*** Opening of PROVIDED DATA ***

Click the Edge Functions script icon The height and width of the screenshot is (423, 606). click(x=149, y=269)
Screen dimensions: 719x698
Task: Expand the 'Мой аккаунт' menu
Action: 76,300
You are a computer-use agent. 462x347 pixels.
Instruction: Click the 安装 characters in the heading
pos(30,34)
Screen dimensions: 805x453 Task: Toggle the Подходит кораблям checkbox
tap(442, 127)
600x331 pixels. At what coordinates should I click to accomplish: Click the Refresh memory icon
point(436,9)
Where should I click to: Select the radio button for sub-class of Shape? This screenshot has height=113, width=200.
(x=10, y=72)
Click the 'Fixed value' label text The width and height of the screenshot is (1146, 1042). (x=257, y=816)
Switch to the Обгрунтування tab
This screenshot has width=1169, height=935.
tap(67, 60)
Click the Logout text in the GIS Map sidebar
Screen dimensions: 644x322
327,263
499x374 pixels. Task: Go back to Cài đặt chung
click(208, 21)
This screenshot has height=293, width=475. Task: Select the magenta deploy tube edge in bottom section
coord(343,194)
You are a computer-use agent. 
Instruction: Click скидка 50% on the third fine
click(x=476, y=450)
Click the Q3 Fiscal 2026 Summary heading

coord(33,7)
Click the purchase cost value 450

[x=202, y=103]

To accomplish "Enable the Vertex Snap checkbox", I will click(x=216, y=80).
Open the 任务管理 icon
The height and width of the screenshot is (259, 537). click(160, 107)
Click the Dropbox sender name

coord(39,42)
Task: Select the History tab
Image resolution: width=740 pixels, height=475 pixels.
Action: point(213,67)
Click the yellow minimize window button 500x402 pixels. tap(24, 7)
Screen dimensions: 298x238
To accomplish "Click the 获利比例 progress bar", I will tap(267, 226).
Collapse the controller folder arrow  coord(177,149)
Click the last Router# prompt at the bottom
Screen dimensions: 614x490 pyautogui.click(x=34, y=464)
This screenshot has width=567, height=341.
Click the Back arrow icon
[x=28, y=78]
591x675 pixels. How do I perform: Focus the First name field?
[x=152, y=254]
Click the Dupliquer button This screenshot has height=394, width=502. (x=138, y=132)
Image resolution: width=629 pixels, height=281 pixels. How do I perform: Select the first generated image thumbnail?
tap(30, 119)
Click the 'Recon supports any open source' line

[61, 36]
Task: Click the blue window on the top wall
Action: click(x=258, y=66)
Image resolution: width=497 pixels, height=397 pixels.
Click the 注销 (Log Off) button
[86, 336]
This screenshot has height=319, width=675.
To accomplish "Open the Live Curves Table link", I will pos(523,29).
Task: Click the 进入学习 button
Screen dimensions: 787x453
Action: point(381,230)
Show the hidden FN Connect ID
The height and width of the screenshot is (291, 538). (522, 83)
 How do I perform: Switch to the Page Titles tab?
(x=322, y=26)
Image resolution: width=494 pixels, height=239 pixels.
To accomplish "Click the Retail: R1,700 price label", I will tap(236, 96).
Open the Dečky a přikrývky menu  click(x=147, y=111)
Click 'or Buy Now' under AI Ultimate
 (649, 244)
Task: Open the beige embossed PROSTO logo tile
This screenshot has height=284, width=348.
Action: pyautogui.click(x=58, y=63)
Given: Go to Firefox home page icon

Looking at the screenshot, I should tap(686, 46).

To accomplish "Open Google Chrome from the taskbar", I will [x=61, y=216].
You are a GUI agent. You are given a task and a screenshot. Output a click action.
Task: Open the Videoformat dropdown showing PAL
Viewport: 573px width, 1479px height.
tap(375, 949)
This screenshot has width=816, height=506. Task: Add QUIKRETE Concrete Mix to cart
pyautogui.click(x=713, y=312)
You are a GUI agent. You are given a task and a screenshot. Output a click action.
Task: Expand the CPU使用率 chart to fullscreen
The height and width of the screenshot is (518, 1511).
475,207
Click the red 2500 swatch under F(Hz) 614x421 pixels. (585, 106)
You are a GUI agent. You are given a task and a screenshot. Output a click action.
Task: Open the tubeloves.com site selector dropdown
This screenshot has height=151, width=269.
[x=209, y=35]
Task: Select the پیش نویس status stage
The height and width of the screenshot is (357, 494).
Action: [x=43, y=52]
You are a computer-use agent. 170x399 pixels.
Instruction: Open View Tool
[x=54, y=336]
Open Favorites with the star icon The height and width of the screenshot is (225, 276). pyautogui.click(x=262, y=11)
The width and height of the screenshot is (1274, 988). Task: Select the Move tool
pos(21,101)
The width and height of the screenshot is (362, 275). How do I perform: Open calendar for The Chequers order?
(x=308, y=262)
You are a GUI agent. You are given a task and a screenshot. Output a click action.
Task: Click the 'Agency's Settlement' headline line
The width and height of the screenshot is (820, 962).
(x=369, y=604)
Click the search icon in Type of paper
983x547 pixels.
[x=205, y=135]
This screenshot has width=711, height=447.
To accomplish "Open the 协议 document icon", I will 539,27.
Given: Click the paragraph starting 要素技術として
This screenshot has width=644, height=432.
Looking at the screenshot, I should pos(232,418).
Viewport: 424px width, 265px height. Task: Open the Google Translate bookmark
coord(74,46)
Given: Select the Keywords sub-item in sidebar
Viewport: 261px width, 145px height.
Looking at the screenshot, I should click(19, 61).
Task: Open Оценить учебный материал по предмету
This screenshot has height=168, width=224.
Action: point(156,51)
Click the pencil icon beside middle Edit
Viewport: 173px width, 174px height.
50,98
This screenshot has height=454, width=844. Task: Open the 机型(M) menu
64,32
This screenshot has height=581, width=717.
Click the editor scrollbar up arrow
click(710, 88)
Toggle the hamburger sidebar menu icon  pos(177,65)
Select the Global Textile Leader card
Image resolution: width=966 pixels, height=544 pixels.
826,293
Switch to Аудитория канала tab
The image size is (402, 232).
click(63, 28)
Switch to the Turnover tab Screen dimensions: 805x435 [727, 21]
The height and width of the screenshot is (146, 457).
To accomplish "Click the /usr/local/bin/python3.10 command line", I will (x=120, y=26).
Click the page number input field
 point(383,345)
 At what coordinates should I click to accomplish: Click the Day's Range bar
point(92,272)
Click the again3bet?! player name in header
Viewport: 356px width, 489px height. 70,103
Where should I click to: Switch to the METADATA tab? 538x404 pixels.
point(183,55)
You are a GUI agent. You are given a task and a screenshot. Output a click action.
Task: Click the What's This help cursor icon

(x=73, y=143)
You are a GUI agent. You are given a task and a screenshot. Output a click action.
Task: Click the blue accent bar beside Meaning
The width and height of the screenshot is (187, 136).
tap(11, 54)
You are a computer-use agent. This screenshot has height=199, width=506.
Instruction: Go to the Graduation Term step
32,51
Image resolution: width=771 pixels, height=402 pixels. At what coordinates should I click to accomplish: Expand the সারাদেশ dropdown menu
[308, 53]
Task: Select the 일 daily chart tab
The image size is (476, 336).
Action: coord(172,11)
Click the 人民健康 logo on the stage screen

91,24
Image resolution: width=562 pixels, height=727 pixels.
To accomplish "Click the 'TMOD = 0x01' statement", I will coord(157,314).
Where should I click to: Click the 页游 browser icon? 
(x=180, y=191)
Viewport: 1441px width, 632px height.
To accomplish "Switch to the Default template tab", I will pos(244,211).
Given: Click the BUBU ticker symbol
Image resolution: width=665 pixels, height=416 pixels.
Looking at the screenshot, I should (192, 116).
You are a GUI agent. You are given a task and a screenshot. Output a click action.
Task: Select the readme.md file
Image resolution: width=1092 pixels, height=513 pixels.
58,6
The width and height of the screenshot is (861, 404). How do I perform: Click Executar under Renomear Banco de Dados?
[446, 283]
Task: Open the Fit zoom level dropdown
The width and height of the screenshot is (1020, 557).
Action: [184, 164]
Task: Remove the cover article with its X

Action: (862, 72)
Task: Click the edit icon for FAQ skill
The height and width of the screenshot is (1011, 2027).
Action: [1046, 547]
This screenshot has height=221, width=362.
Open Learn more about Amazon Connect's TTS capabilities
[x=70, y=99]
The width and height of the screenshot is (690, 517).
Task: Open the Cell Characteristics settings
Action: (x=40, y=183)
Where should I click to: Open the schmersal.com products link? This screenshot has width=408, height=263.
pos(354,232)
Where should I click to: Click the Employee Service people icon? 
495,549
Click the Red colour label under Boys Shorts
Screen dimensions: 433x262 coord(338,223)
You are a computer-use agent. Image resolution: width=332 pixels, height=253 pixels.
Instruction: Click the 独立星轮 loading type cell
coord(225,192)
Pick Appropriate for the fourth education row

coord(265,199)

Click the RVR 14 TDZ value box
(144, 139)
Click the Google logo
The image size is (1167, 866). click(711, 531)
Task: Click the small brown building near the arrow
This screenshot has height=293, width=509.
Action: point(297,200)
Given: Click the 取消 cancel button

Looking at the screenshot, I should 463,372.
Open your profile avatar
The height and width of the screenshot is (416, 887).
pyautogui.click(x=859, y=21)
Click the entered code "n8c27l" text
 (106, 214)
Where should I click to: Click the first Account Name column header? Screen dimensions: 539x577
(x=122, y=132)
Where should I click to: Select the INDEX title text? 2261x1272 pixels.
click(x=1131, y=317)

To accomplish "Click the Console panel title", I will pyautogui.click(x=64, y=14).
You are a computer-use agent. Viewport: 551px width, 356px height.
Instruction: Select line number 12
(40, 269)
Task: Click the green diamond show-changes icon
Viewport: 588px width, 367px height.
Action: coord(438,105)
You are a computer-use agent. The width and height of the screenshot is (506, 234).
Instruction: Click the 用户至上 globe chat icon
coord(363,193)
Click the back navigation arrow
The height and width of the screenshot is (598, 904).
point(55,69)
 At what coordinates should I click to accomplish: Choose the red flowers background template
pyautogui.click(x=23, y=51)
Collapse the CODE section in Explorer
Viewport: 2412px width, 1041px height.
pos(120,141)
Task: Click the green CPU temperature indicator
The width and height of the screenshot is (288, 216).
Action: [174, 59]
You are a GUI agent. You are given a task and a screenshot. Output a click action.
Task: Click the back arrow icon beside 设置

*** Close of PROVIDED DATA ***

• **WHAT THE EXERCISE ASKS**
There is a line with "Task: Select the 일 daily chart tab" and a line with "Task: Open the Fit zoom level dropdown" above. Copy exactly those two lines and all lines between them, with nothing else.

• **ANSWER**
Task: Select the 일 daily chart tab
The image size is (476, 336).
Action: coord(172,11)
Click the 人民健康 logo on the stage screen

91,24
Image resolution: width=562 pixels, height=727 pixels.
To accomplish "Click the 'TMOD = 0x01' statement", I will coord(157,314).
Where should I click to: Click the 页游 browser icon? 
(x=180, y=191)
Viewport: 1441px width, 632px height.
To accomplish "Switch to the Default template tab", I will pos(244,211).
Given: Click the BUBU ticker symbol
Image resolution: width=665 pixels, height=416 pixels.
Looking at the screenshot, I should (192, 116).
You are a GUI agent. You are given a task and a screenshot. Output a click action.
Task: Select the readme.md file
Image resolution: width=1092 pixels, height=513 pixels.
58,6
The width and height of the screenshot is (861, 404). How do I perform: Click Executar under Renomear Banco de Dados?
[446, 283]
Task: Open the Fit zoom level dropdown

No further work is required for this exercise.